それでも細身の青年は臆することなく、ぐるりと卓の人々を見渡す。
「俺はこの大陸世界に残ることが幸せだと確信している。これは俺だけのエゴじゃなくてみんなのことを思っての選択だ」
気迫こそないが芯のある真っ直ぐな瞳をしている。
異を唱える者はいない。同じく、同調も、だ。
ただテーブルの空いた皿を数えるように全員が顎を引いて彼の語りに耳を傾ける。
「もしあっちの世界に帰れたとしてもノアが無事かわからない。なによりさっきまで戦っていた化け物がうじゃうじゃいる場所を抜けてどうして帰れるっていえるんだ」
知ってしまったからこそ、恐怖が芽生えた。
彼の言葉に偽りはない。どころか正義がある。
無茶無謀に縋る帰還派よりも残留派のほうが明らかに現実派なのだ。
「俺たちの抱える課題は膨大すぎるんだよ。聖誕祭で聖女を勝たせる、ブルードラグーンを修理する、リベレーターが決闘で勝利する、運良く世界の狭間を抜ける。さらにその上でノアのみんなが生き残ってなくちゃならない。これらの条件すべてを満たしたところで得られるモノはあの未来の見えない宇宙での生活なんだぞ」
革命の矢。もはやそれすら懐かしいとさえ思えてくる。
現状、革命でさえ遙か遠き地であった過去の話でしかないのだ。
「俺だって……向こうには家族がいる。でもこの選択って見捨てるとか見捨てないとかそんな話じゃないと思う。俺たちが戻ったところで家族が生きてるのかもわからないし、逆に俺たちが死ぬことになるかもしれない。古くさい情とか押しつけがましい道徳とかそんなものは1度切り離し、自分にとっての最良な選択をすることも大切なんじゃないか?」
青年の声は凍えているかと思うほどに震えていた。
握りしめた白くなるほど拳は硬く結ばれ、目は真っ赤に充血しきっている。
これも1つの勇気であることは間違いない。しかもチームメイトである時点で彼の声を無視して良いわけがない。

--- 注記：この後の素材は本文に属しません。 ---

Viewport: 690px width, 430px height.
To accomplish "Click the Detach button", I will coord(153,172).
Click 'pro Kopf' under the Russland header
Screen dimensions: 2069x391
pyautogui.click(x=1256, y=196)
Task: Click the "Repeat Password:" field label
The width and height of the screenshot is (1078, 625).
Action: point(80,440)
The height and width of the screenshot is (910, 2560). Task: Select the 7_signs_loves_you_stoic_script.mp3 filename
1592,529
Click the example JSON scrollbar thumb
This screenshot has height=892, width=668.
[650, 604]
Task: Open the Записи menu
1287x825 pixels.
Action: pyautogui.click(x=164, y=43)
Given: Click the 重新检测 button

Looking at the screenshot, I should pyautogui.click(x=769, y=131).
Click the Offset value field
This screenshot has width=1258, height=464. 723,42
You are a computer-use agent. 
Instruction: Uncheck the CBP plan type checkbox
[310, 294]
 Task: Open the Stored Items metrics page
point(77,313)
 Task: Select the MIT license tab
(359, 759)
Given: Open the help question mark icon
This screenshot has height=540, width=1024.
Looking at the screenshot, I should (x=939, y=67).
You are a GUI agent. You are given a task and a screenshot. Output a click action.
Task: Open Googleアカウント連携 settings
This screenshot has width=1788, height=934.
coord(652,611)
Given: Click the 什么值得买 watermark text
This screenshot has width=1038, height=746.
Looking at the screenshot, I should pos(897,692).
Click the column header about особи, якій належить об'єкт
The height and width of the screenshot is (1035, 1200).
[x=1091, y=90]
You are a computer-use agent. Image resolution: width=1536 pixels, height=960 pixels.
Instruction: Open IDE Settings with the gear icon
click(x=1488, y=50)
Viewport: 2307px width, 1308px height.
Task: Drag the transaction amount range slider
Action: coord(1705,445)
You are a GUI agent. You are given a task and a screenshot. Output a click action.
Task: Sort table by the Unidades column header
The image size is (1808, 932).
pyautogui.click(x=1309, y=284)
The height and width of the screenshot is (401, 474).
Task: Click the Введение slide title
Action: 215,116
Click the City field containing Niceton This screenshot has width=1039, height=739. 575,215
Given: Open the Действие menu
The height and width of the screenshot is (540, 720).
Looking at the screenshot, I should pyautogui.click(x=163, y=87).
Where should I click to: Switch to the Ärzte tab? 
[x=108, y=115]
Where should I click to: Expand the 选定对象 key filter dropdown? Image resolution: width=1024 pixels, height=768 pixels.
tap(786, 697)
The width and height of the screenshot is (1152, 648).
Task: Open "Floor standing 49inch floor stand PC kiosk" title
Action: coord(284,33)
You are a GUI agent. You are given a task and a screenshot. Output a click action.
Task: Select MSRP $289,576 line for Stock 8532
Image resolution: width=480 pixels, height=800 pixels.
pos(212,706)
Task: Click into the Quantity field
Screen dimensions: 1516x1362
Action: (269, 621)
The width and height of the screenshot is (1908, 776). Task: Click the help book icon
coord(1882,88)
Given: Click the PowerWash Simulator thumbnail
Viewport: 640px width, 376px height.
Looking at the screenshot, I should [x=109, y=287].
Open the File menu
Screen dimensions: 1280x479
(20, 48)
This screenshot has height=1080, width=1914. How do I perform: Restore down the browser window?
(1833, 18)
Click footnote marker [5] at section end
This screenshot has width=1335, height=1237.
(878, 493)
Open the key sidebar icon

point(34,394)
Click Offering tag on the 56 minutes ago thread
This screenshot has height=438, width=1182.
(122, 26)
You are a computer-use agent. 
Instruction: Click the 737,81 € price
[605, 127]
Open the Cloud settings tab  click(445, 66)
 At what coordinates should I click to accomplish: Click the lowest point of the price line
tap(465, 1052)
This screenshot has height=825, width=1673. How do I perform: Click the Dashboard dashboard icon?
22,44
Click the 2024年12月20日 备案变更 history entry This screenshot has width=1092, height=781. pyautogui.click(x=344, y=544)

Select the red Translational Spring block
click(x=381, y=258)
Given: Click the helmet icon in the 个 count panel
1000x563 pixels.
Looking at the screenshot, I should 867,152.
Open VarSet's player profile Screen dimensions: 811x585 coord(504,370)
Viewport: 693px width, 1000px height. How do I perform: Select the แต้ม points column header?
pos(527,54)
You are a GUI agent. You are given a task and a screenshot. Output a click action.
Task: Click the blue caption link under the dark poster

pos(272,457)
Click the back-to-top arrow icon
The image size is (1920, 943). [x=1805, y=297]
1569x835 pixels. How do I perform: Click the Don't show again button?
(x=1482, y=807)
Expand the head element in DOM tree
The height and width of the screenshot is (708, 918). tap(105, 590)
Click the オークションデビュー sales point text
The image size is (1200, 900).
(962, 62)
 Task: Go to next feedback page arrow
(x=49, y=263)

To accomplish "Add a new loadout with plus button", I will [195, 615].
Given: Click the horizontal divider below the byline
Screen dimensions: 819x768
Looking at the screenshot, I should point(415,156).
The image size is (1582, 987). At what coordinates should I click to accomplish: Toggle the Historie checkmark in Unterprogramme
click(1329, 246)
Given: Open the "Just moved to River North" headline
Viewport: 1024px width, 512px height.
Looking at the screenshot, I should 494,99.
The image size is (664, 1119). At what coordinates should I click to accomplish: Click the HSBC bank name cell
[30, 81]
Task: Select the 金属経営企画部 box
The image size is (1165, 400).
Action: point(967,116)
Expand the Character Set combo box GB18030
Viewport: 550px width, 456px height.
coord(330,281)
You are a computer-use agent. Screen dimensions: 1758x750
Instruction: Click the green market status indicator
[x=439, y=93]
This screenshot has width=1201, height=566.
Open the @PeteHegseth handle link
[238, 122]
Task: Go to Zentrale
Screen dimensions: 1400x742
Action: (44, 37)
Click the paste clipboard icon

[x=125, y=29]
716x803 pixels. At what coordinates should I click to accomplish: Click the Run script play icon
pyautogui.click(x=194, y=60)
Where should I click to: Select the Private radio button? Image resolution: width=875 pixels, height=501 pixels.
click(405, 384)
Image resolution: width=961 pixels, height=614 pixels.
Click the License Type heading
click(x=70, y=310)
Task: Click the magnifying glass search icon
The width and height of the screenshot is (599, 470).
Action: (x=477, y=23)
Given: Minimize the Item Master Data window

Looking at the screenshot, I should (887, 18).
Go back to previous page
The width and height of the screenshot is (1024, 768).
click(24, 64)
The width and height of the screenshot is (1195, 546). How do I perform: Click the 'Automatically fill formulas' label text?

なにより辛いのは戦う理由が安否不明な点だろう。もし帰れたとして若者たちの未熟な心では耐えきれない事態になっている可能性は大いに考えられた。
一同は、面を伏せて黙りこくるしかない。この場で回答をもっているものは誰1人して存在しいない。
沈痛なる静寂だった。それはもう身を引き裂くほど、耳の奥が痛くてたまらぬほど、逃げだしたいくらいに向かい合いたくない、痛み。
「キッシシ。だぁから会議のときに余が助言してやったじゃねぇかぁ」
氷が張ったような冷たい静けさが砕かれる。
笑み。否、それは威嚇だった。
「そんな見え透いた与太話じゃあ膜すら破ってねぇ田舎の生娘さえ騙せねぇ、ってなぁ」
血色の邪悪が顕現したことで一室が恐怖に染め上げられた。